Exercise input ::
== Segment start ==
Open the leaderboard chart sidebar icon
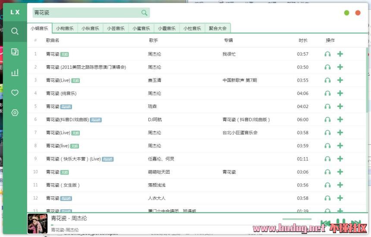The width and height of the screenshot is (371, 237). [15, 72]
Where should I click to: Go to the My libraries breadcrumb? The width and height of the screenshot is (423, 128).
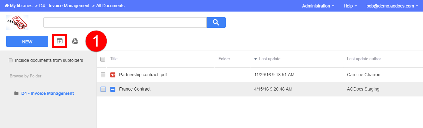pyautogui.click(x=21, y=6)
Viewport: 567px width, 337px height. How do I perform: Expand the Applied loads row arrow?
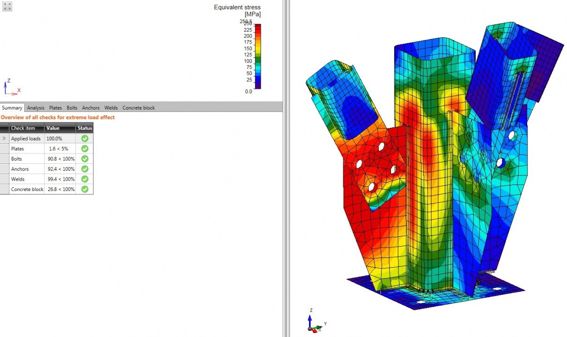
== Segment end ==
== Segment start ==
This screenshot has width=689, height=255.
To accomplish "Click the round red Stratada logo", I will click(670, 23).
== Segment end ==
Assignment :: In the listing above, the required lines run from the line with "Open the leaderboard chart sidebar icon" through the line with "Viewport: 567px width, 337px". Output exactly those lines, omitting pictures.

Your solution ::
Open the leaderboard chart sidebar icon
The width and height of the screenshot is (371, 237). [15, 72]
Where should I click to: Go to the My libraries breadcrumb? The width and height of the screenshot is (423, 128).
pyautogui.click(x=21, y=6)
Viewport: 567px width, 337px height. How do I perform: Expand the Applied loads row arrow?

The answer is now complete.